Это был совсем еще молодой человек с землистым цветом кожи и выпирающим кадыком. Впечатление он производил странное: тонкие черты лица, нервная жестикуляция и очки плохо сочетались с потертой тужуркой, ситцевой рубашкой и грубыми сапогами.
Самарец харкал кровью и был безответно влюблен. От этого он ненавидел весь мир, и в особенности мир ближний: окружавших его людей, родной город, свою страну. С ним можно было не скрытничать – Мост знал, на кого работает, и выполнял задания со сладострастной мстительностью.
Полгода назад, по поручению Организации, он бросил университет и нанялся на железную дорогу помощником машиниста. Жар топки пожирал последние остатки его легких, но Мост за жизнь не цеплялся, ему хотелось поскорее умереть.
– Вы говорили нашему человеку, что хотите погибнуть с шумом. Я дам вам такую возможность, – звенящим голосом сказал Рыбников. – Шуму будет на всю Россию и даже на весь мир.
– Говорите, говорите, – поторопил его чахоточный.
– Александровский мост в Сызрани. – Рыбников сделал эффектную паузу. – Самый длинный в Европе, семьсот саженей. Если рухнет в Волгу, магистраль встанет. Вы понимаете, что это значит?
Человек по кличке Мост медленно улыбнулся.
– Да. Да. Крах, поражение, позор. Капитуляция! Вы, японцы, знаете, куда бить! Вы заслуживаете победы! – Глаза бывшего студента вспыхнули, темп речи с каждым словом делался все быстрей. – Это можно! Я могу это сделать! У вас есть сильная взрывчатка? Я спрячу ее в тендере, среди угля. Один брикет возьму в кабину. Брошу в топку, детонация! Фейерверк!
Он расхохотался.
– На седьмом пролете, – мягко вставил Рыбников. – Это очень важно. Иначе может не получиться. На седьмом, не перепутайте.
– Я не перепутаю! Послезавтра мне заступать. Товарняк до Челябинска. Машинисту так и надо, мерзавец, все глумится над моим кашлем, «глистой» обзывает. Мальчишку-кочегара жалко. Но я его ссажу. На последней станции задену по руке лопатой. Скажу: ничего, буду кидать уголь сам. А уговор? – вдруг встрепенулся Мост. – Про уговор не забыли?
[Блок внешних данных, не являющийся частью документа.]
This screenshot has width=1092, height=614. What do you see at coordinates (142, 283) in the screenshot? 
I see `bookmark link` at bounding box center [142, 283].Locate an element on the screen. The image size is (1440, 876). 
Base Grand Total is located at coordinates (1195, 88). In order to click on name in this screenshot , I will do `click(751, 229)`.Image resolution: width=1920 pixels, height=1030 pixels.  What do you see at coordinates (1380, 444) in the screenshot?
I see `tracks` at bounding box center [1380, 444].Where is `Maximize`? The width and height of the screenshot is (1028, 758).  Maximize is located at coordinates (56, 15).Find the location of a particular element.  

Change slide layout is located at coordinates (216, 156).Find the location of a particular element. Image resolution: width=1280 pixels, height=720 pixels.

– Как можно, – приложил руку к сердцу Рыбников. – Помним. Десять тысяч. Вручим в точности, согласно вашей инструкции.
– Не вручить, не вручить, а подбросить! – нервно выкрикнул больной. – И записку: «В память о несбывшемся». Я напишу сам, вы перепутаете!
И тут же, брызгая чернилами, написал.
– Она поймет… А не поймет, еще лучше, – бормотал он, шмыгая носом. – Вот, возьмите.
– Но учтите: деньги и записку дорогая вам особа получит лишь в одном случае – если мост рухнет. Не обсчитайтесь: на седьмом пролете.
– Не бойтесь. – Самарец хмуро стряхнул с ресниц слезу. – Чему-чему, а точности чахотка меня обучила – принимаю пилюли по часам. Главное, не обманите. Дайте честное слово самурая.
Василий Александрович вытянулся в струну, нахмурил лоб и сузил глаза. Потом сделал какой-то невообразимый, только сейчас придуманный им жест и торжественно произнес:
– Честное слово самурая.
Главный разговор тет-а-тет был назначен в семь часов вечера, в извозчичьем трактире близ Калужской заставы (тот самый пункт № 3).
Место было выбрано с толком: темно, грязновато, шумно, но не крикливо. Здесь пили не горячительные напитки, а чай – помногу, целыми самоварами. Публика была чинная, нелюбопытная – нагляделись за день на уличную сутолоку да на седоков, теперь бы посидеть в покое за приличным разговором.
Василий Александрович явился с десятиминутным опозданием и сразу направился к угловому столу, за которым сидел крепкий бородач с неподвижным лицом и цепким, ни на миг не останавливающимся взглядом.
Весь последний час Рыбников наблюдал за входом в трактир из соседнего подъезда и Дрозда приметил еще на подходе. Когда убедился, что слежки нет, вошел.
– Кузьмичу мое почтеньице! – крикнул он издалека, подняв растопыренную пятерню – Дрозд его в лицо не знал, а нужно было изобразить встречу старых приятелей.
Революционер нисколько не удивился, ответил в тон:
– А-а, Мустафа. Садись, татарская харя, почаевничаем.
Сильно стиснул руку, да еще хлопнул по плечу.
Сели.
За соседним столом большая компания степенно кушала чай с баранками. Поглядели на двух друзей без интереса, отвернулись.
– За вами не следят? – тихо спросил Василий Александрович о самом насущном. – Уверены, что в вашем окружении нет агента полиции?